You were alone when you sat and talked with the others — and they were alone. You are always alone, no matter where you may be. You are the only one who can hear what you have to say, and you know exactly what your thoughts are. The world is there, and you are here — and these are the only poles, the only realities.

[…]

[Others] are here… but sharing with us a single loneliness.

Art by the English artist Margaret C. Cook for a rare 1913 edition of Walt Whitman’s Leaves of Grass. Prints available.

In a passage of extraordinary prescience, given today’s computational and cultural mundanities of air travel — another technology “killed by kindness” — she considers the bygone romance of an earthbound mammal steering a bird of metal and glass through the throbbing cloudscape of the elemental:

After this era of great pilots is gone, as the era of great sea captains has gone — each nudged aside by the march of inventive genius, by steel cogs and copper discs and hair-thin wires on white faces that are dumb, but speak — it will be found, I think, that all the science of flying has been captured in the breadth of an instrument board, but not the religion of it. The stars of the sky will one day be familiar to every man, just as well as landmarks and curves and hills along the way to his home. One day, this will all be a part of an aeronautical life. Men will forget how to fly by the time they are old enough to be passengers aboard machines that have labelled buttons. In these minds, knowledge of the sky, wind, and weather is as fictitious as fiction.

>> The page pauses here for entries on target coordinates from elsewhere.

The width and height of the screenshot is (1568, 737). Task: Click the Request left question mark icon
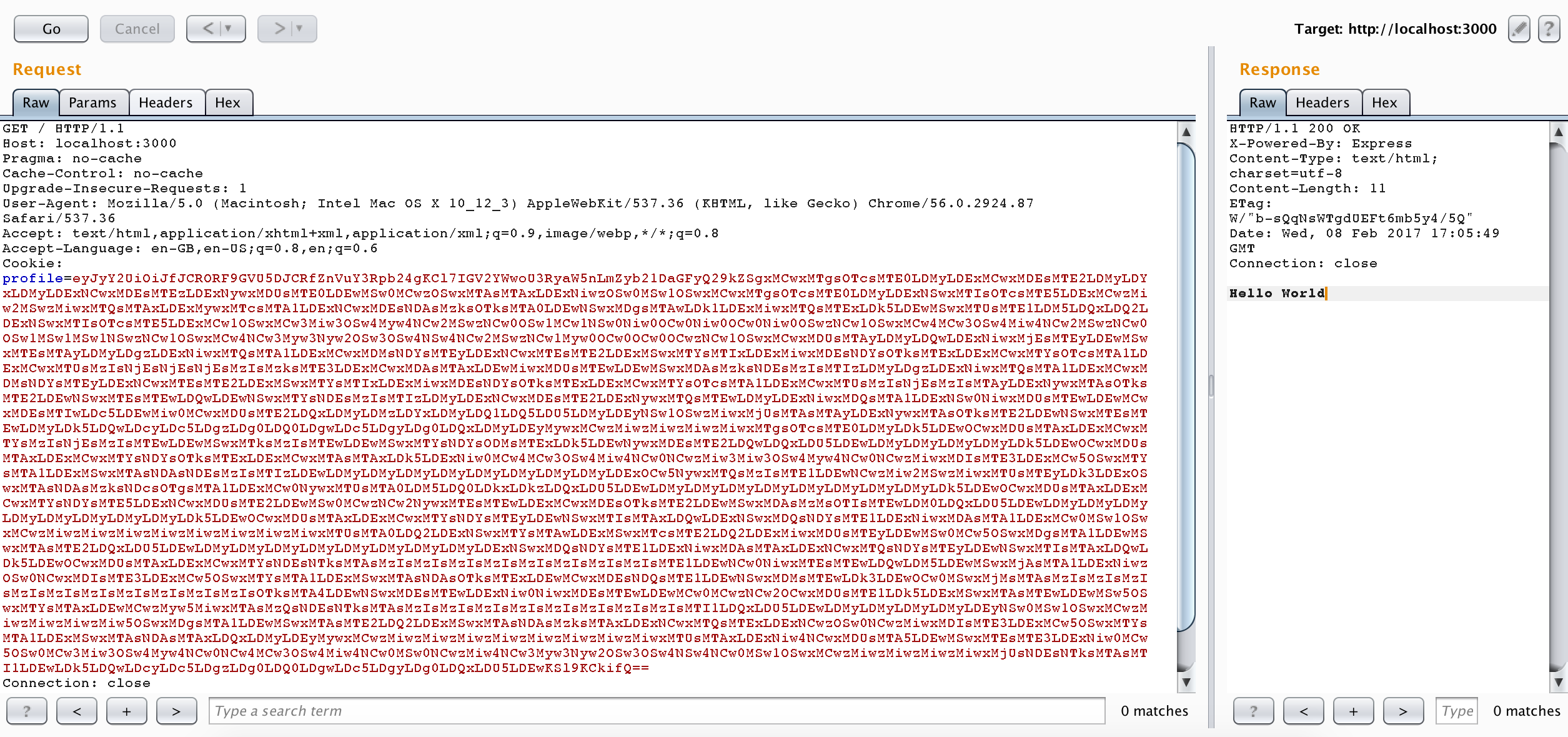(28, 710)
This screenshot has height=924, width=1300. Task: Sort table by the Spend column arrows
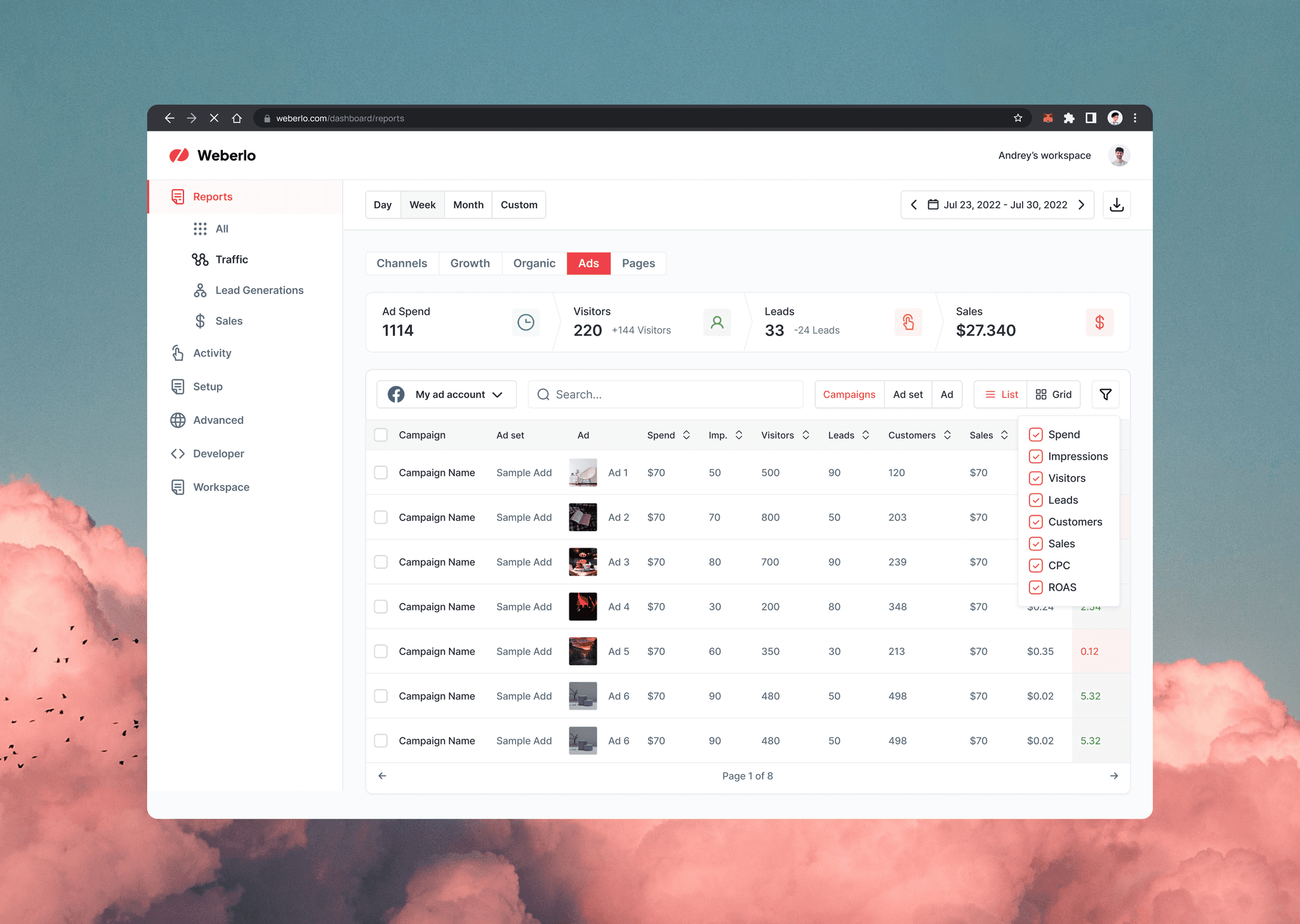(686, 435)
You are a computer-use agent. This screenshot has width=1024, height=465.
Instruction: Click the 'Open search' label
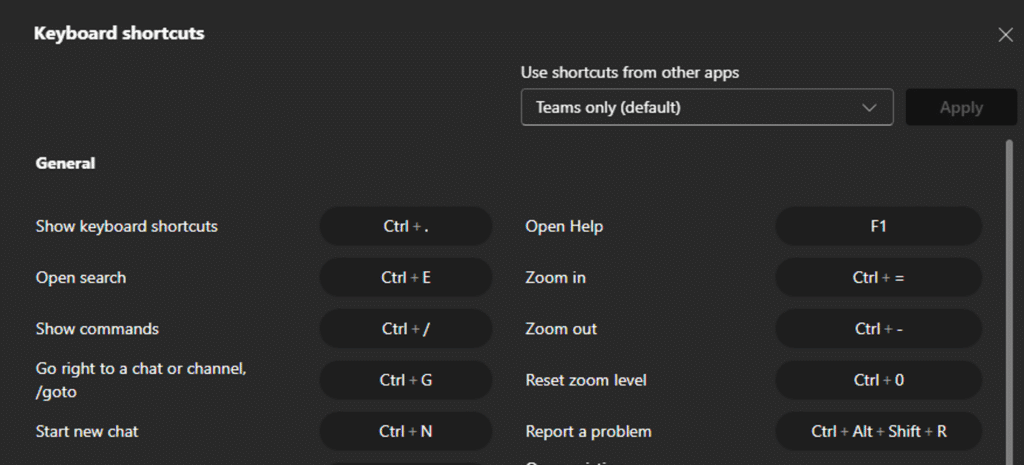(81, 278)
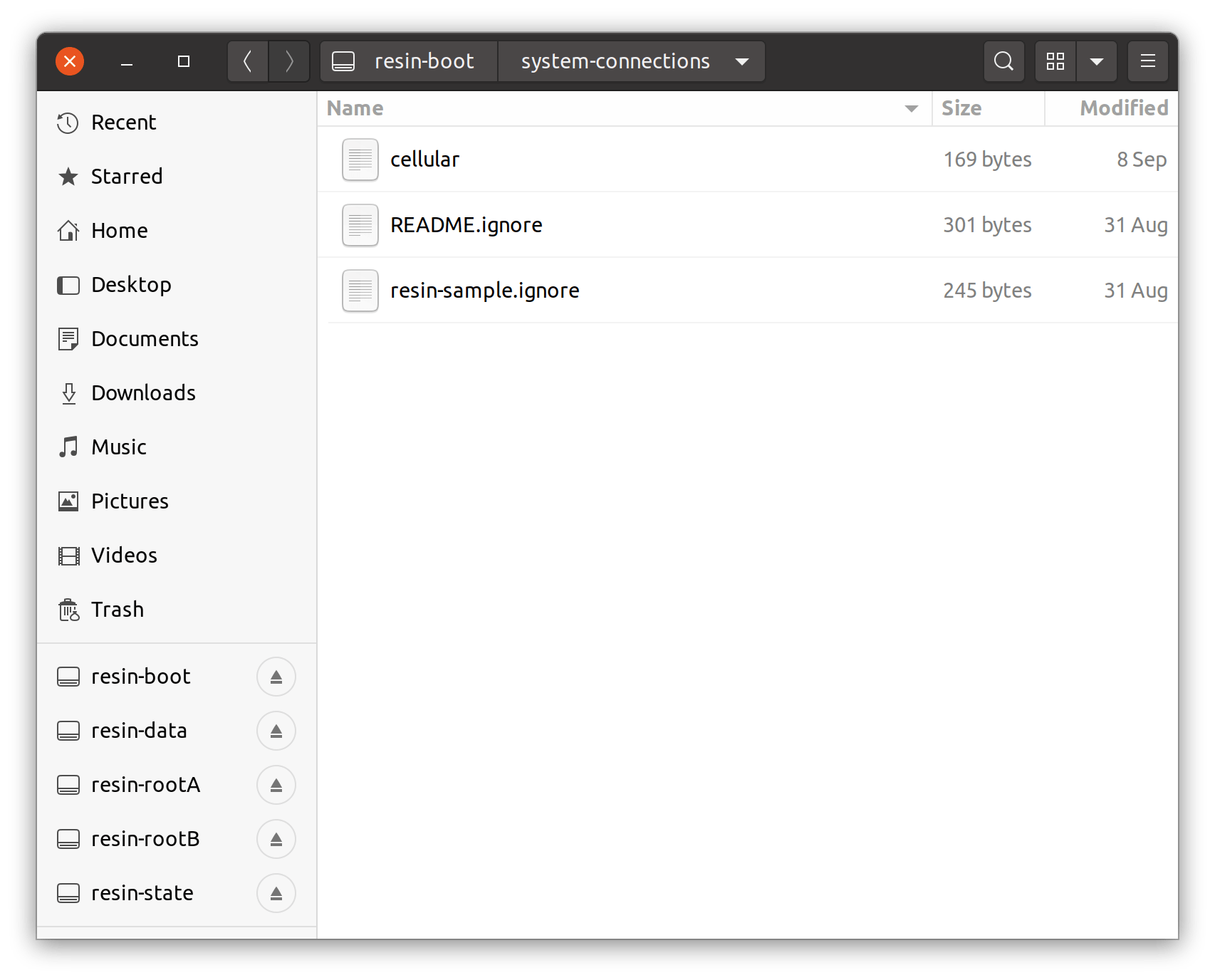Sort files by Size column
Screen dimensions: 1215x980
point(961,108)

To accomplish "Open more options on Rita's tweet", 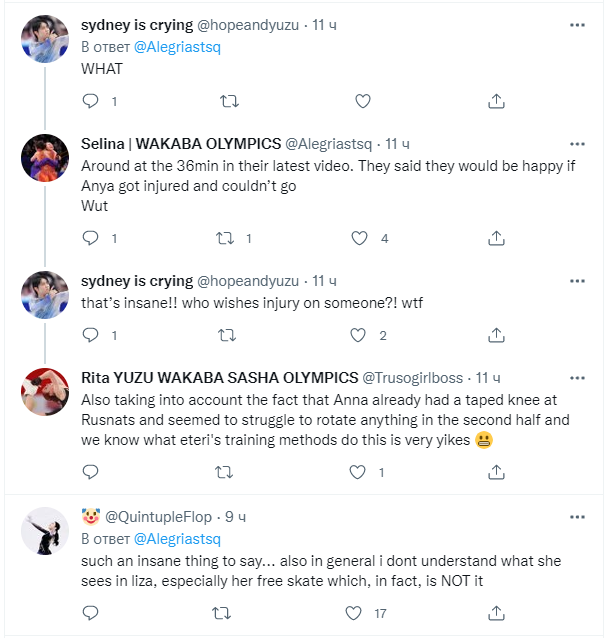I will [577, 377].
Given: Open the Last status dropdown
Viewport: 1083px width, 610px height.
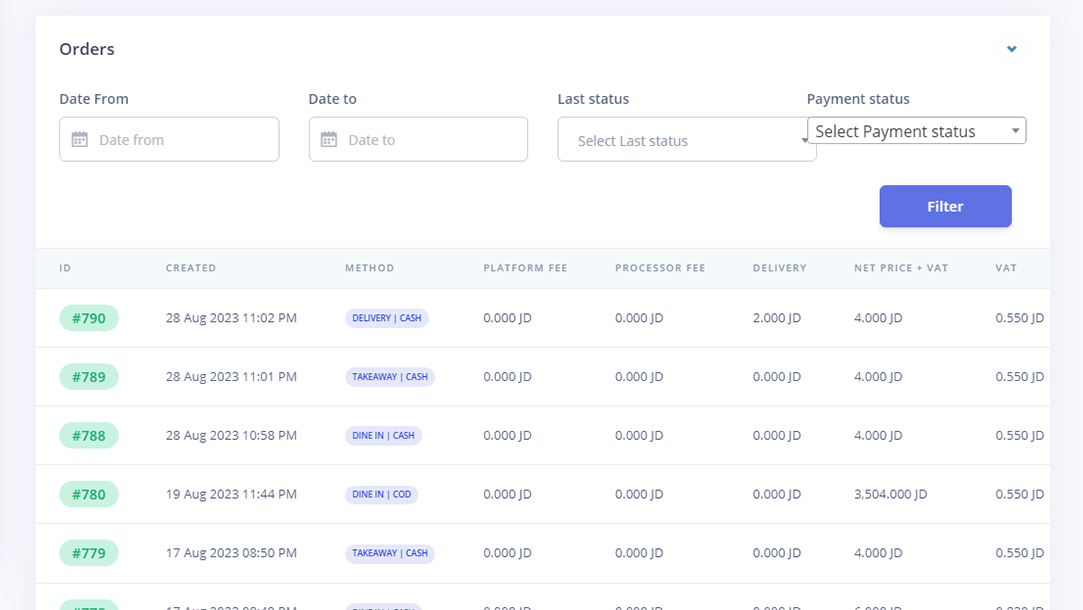Looking at the screenshot, I should pyautogui.click(x=686, y=141).
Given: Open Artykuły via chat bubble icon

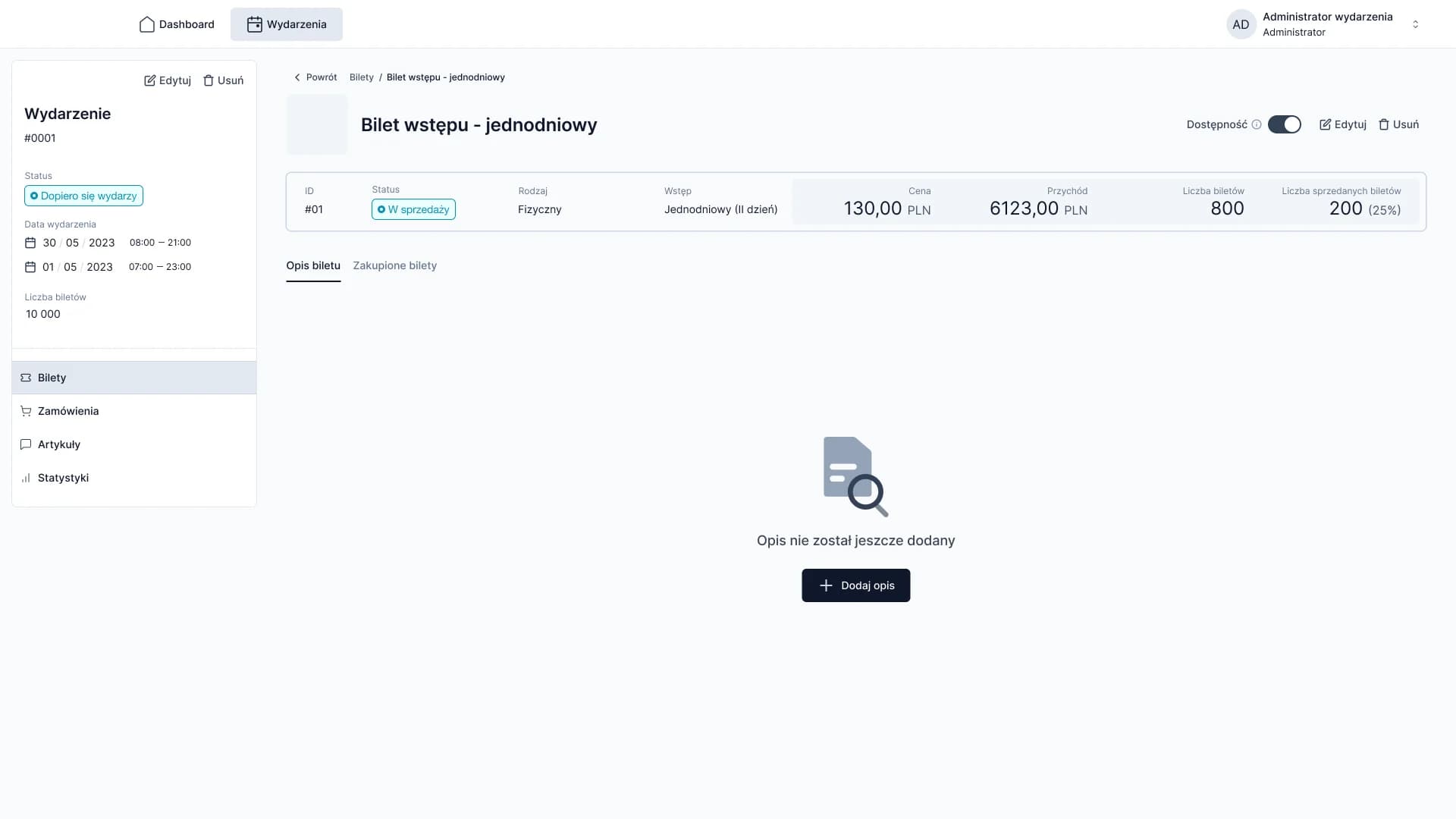Looking at the screenshot, I should point(26,444).
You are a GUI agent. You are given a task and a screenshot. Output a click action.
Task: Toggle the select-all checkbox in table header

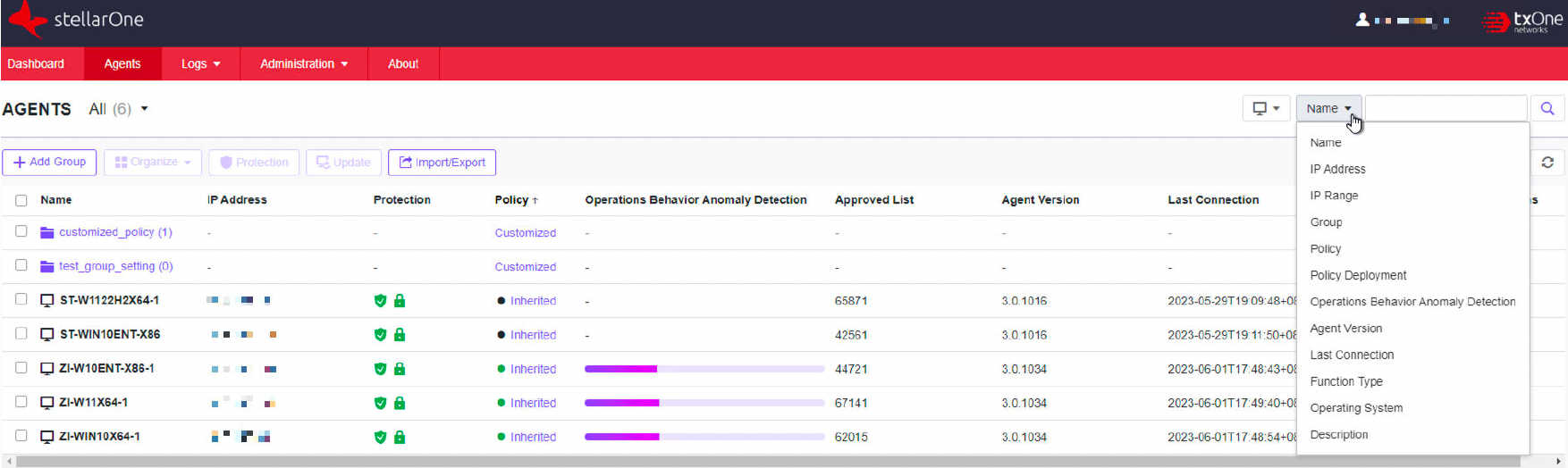pyautogui.click(x=21, y=200)
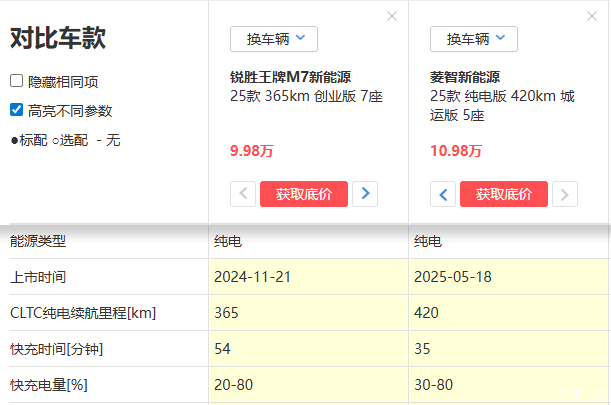Click right arrow beside 菱智新能源 获取底价

[566, 194]
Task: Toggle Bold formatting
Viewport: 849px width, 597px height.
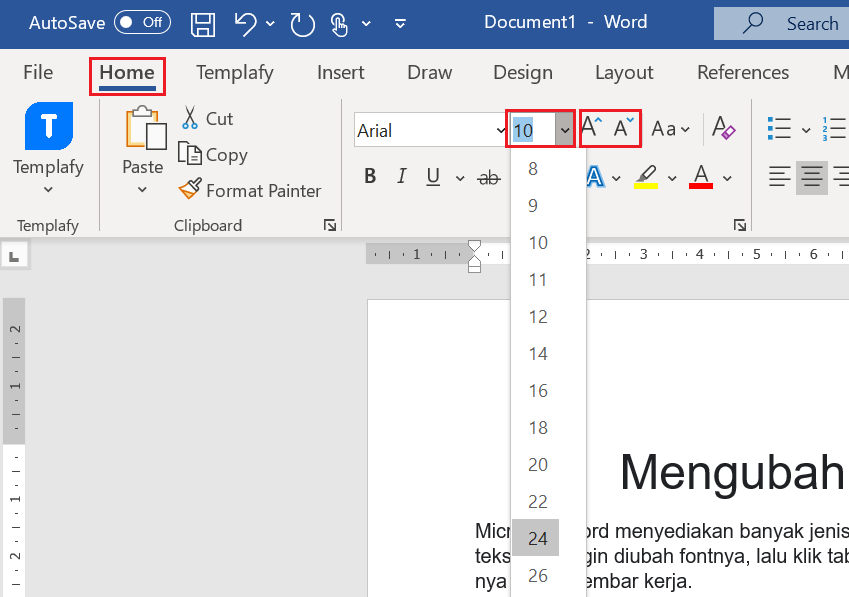Action: [370, 176]
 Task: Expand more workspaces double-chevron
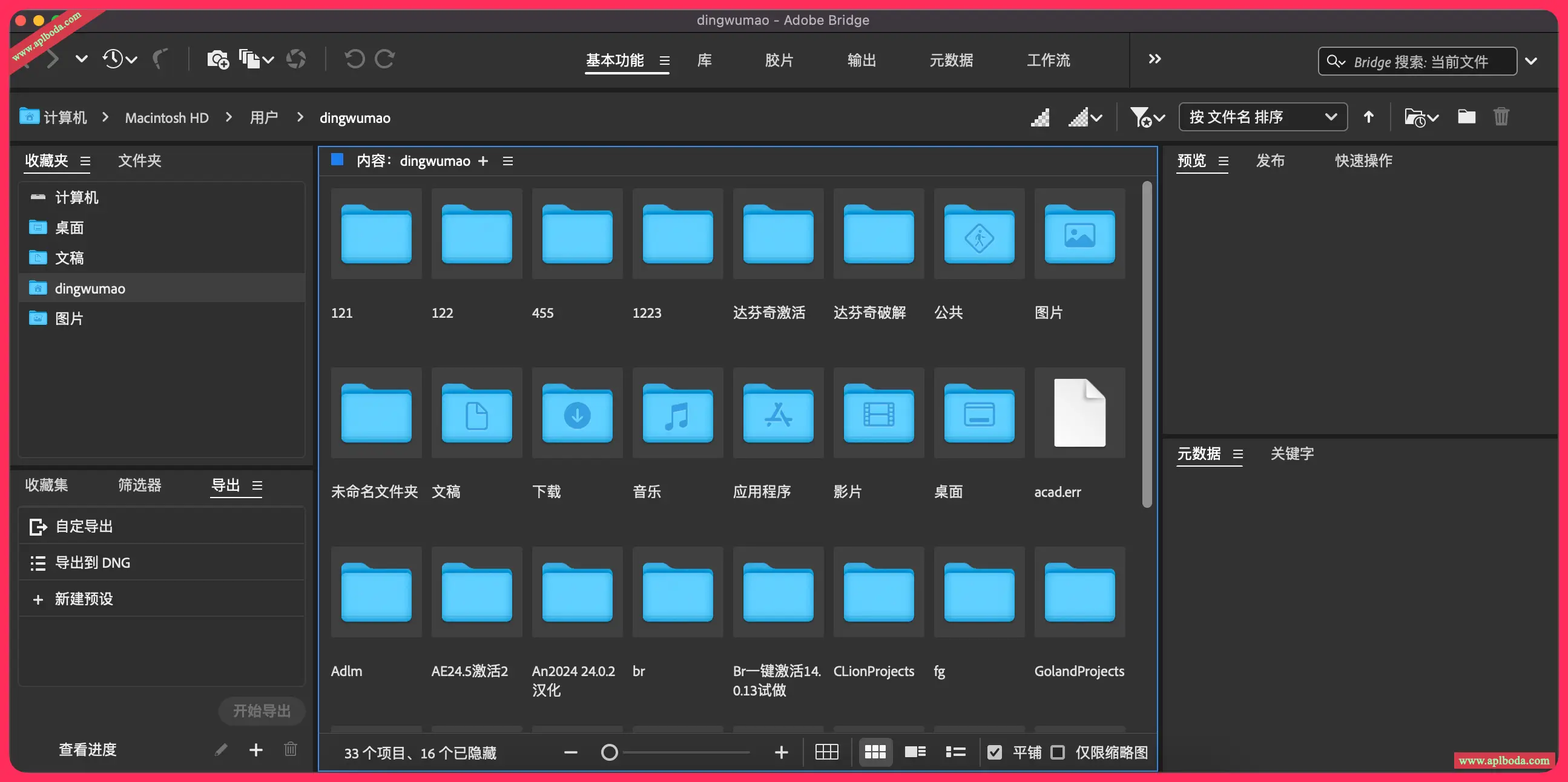1155,59
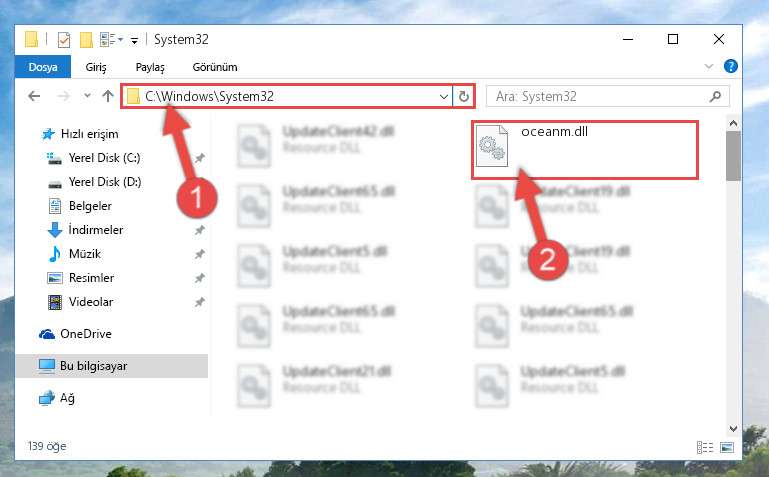This screenshot has height=477, width=769.
Task: Click the Up one level arrow
Action: [108, 96]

And yet there is something that remains of the romance of night to the airborne traveler, pilot or passenger, even today: The day I cease to be staggered by the star-salted blackness outside the window of a transatlantic flight — this portable mountaintop of body and mind — I shall have ceased to be human or alive.

Complement West with the Night — a ravishing read in its entirety — with the pioneering polar explorer Frederick Cook’s lyrical account of the first Antarctic night and James Baldwin on the raw clarity of the small hours, then revisit Walter Lippmann’s eulogy for Amelia Earhart, which remains the finest thing I have ever read about what makes a hero and which applies tenfold to Beryl Markham, lack though she did Earhart’s publicist-husband and the alluring mystique of disappearance in the prime of life, dying instead as an old woman in Africa, having lived a long and largehearted life.